GIVEN INFORMATION:
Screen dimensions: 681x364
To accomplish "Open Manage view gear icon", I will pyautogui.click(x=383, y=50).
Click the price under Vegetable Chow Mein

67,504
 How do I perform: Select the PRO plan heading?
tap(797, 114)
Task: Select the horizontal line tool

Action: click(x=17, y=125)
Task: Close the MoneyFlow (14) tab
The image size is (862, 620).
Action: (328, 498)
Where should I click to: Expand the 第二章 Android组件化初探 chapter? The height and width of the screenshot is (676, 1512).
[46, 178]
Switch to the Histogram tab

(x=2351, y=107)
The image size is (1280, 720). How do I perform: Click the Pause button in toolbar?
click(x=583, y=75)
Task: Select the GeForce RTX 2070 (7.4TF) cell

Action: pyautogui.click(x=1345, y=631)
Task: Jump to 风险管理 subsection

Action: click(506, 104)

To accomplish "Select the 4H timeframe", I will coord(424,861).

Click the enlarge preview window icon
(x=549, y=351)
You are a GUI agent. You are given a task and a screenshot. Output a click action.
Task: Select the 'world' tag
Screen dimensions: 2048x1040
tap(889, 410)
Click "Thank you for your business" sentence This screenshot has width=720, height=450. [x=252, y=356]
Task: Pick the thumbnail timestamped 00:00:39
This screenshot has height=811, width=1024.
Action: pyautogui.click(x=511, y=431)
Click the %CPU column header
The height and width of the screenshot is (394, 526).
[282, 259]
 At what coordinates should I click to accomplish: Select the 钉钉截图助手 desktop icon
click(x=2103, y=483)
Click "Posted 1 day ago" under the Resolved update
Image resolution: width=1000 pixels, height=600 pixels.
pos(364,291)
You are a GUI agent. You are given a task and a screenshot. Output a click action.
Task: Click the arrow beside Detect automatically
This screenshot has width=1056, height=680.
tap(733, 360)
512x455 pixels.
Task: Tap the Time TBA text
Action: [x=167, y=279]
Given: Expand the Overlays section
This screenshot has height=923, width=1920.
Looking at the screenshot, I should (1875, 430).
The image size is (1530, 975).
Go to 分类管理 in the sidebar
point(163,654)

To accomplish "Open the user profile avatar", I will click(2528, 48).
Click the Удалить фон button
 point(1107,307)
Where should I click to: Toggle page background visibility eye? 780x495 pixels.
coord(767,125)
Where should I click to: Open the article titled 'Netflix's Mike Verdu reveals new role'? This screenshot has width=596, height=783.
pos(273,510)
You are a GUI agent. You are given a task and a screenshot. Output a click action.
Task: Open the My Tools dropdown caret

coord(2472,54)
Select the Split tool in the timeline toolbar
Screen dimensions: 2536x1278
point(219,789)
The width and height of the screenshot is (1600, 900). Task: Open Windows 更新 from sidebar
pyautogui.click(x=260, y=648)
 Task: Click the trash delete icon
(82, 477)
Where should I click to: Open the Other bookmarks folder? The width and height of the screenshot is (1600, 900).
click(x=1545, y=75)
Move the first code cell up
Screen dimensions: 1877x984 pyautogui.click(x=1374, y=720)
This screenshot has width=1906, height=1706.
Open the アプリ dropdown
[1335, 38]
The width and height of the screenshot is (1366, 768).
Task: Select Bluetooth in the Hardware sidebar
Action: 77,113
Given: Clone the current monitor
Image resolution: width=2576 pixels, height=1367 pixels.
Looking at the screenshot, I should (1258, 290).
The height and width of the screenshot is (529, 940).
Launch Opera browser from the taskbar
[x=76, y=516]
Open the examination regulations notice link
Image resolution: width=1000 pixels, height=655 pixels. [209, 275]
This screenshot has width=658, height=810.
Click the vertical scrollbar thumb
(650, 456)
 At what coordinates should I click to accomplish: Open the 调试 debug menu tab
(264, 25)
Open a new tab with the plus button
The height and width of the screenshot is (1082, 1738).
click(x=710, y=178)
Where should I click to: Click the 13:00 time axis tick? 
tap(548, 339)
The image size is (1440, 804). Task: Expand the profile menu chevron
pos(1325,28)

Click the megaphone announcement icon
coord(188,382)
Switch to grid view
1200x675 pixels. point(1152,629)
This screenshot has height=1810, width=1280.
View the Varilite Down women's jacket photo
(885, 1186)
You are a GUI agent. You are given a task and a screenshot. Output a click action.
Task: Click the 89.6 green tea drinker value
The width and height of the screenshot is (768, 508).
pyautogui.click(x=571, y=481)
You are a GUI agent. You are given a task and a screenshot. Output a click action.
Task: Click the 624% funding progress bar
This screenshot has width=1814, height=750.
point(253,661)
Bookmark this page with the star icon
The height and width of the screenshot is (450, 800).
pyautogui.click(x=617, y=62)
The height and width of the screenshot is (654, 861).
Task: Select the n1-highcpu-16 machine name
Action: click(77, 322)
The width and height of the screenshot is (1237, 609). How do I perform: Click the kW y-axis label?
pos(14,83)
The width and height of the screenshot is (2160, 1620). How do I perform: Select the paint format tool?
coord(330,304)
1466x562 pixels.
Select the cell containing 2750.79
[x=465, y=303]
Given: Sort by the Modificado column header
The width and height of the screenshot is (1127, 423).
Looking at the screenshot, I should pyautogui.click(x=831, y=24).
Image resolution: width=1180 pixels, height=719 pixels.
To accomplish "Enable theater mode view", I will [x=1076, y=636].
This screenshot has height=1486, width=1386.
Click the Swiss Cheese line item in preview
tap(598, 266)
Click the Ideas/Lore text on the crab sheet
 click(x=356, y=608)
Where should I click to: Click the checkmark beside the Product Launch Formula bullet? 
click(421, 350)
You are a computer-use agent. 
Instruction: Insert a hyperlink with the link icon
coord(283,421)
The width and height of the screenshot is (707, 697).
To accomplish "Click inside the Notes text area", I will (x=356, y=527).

DIRECTION:
Reproduce all of the rows above with "Histogram" replaced by "Spectrum" and everything else unchanged.

RESULT:
Screen dimensions: 681x364
To accomplish "Open Manage view gear icon", I will pyautogui.click(x=383, y=50).
Click the price under Vegetable Chow Mein

67,504
 How do I perform: Select the PRO plan heading?
tap(797, 114)
Task: Select the horizontal line tool

Action: click(x=17, y=125)
Task: Close the MoneyFlow (14) tab
The image size is (862, 620).
Action: (328, 498)
Where should I click to: Expand the 第二章 Android组件化初探 chapter? The height and width of the screenshot is (676, 1512).
[46, 178]
Switch to the Spectrum tab

(x=2351, y=107)
The image size is (1280, 720). How do I perform: Click the Pause button in toolbar?
click(x=583, y=75)
Task: Select the GeForce RTX 2070 (7.4TF) cell

Action: pyautogui.click(x=1345, y=631)
Task: Jump to 风险管理 subsection

Action: click(506, 104)

To accomplish "Select the 4H timeframe", I will coord(424,861).

Click the enlarge preview window icon
(x=549, y=351)
You are a GUI agent. You are given a task and a screenshot. Output a click action.
Task: Select the 'world' tag
Screen dimensions: 2048x1040
tap(889, 410)
Click "Thank you for your business" sentence This screenshot has width=720, height=450. [x=252, y=356]
Task: Pick the thumbnail timestamped 00:00:39
This screenshot has height=811, width=1024.
Action: pyautogui.click(x=511, y=431)
Click the %CPU column header
The height and width of the screenshot is (394, 526).
[282, 259]
 At what coordinates should I click to accomplish: Select the 钉钉截图助手 desktop icon
click(x=2103, y=483)
Click "Posted 1 day ago" under the Resolved update
Image resolution: width=1000 pixels, height=600 pixels.
pos(364,291)
You are a GUI agent. You are given a task and a screenshot. Output a click action.
Task: Click the arrow beside Detect automatically
This screenshot has width=1056, height=680.
tap(733, 360)
512x455 pixels.
Task: Tap the Time TBA text
Action: [x=167, y=279]
Given: Expand the Overlays section
This screenshot has height=923, width=1920.
Looking at the screenshot, I should (1875, 430).
The image size is (1530, 975).
Go to 分类管理 in the sidebar
point(163,654)

To accomplish "Open the user profile avatar", I will click(2528, 48).
Click the Удалить фон button
 point(1107,307)
Where should I click to: Toggle page background visibility eye? 780x495 pixels.
coord(767,125)
Where should I click to: Open the article titled 'Netflix's Mike Verdu reveals new role'? This screenshot has width=596, height=783.
pos(273,510)
You are a GUI agent. You are given a task and a screenshot. Output a click action.
Task: Open the My Tools dropdown caret

coord(2472,54)
Select the Split tool in the timeline toolbar
Screen dimensions: 2536x1278
point(219,789)
The width and height of the screenshot is (1600, 900). Task: Open Windows 更新 from sidebar
pyautogui.click(x=260, y=648)
 Task: Click the trash delete icon
(82, 477)
Where should I click to: Open the Other bookmarks folder? The width and height of the screenshot is (1600, 900).
click(x=1545, y=75)
Move the first code cell up
Screen dimensions: 1877x984 pyautogui.click(x=1374, y=720)
This screenshot has width=1906, height=1706.
Open the アプリ dropdown
[1335, 38]
The width and height of the screenshot is (1366, 768).
Task: Select Bluetooth in the Hardware sidebar
Action: 77,113
Given: Clone the current monitor
Image resolution: width=2576 pixels, height=1367 pixels.
Looking at the screenshot, I should (1258, 290).
The height and width of the screenshot is (529, 940).
Launch Opera browser from the taskbar
[x=76, y=516]
Open the examination regulations notice link
Image resolution: width=1000 pixels, height=655 pixels. [209, 275]
This screenshot has width=658, height=810.
Click the vertical scrollbar thumb
(650, 456)
 At what coordinates should I click to accomplish: Open the 调试 debug menu tab
(264, 25)
Open a new tab with the plus button
The height and width of the screenshot is (1082, 1738).
click(x=710, y=178)
Where should I click to: Click the 13:00 time axis tick? 
tap(548, 339)
The image size is (1440, 804). Task: Expand the profile menu chevron
pos(1325,28)

Click the megaphone announcement icon
coord(188,382)
Switch to grid view
1200x675 pixels. point(1152,629)
This screenshot has height=1810, width=1280.
View the Varilite Down women's jacket photo
(885, 1186)
You are a GUI agent. You are given a task and a screenshot. Output a click action.
Task: Click the 89.6 green tea drinker value
The width and height of the screenshot is (768, 508).
pyautogui.click(x=571, y=481)
You are a GUI agent. You are given a task and a screenshot. Output a click action.
Task: Click the 624% funding progress bar
This screenshot has width=1814, height=750.
point(253,661)
Bookmark this page with the star icon
The height and width of the screenshot is (450, 800).
pyautogui.click(x=617, y=62)
The height and width of the screenshot is (654, 861).
Task: Select the n1-highcpu-16 machine name
Action: click(77, 322)
The width and height of the screenshot is (1237, 609). How do I perform: Click the kW y-axis label?
pos(14,83)
The width and height of the screenshot is (2160, 1620). How do I perform: Select the paint format tool?
coord(330,304)
1466x562 pixels.
Select the cell containing 2750.79
[x=465, y=303]
Given: Sort by the Modificado column header
The width and height of the screenshot is (1127, 423).
Looking at the screenshot, I should pyautogui.click(x=831, y=24).
Image resolution: width=1180 pixels, height=719 pixels.
To accomplish "Enable theater mode view", I will [x=1076, y=636].
This screenshot has height=1486, width=1386.
Click the Swiss Cheese line item in preview
tap(598, 266)
Click the Ideas/Lore text on the crab sheet
 click(x=356, y=608)
Where should I click to: Click the checkmark beside the Product Launch Formula bullet? 
click(421, 350)
You are a computer-use agent. 
Instruction: Insert a hyperlink with the link icon
coord(283,421)
The width and height of the screenshot is (707, 697).
To accomplish "Click inside the Notes text area", I will (x=356, y=527).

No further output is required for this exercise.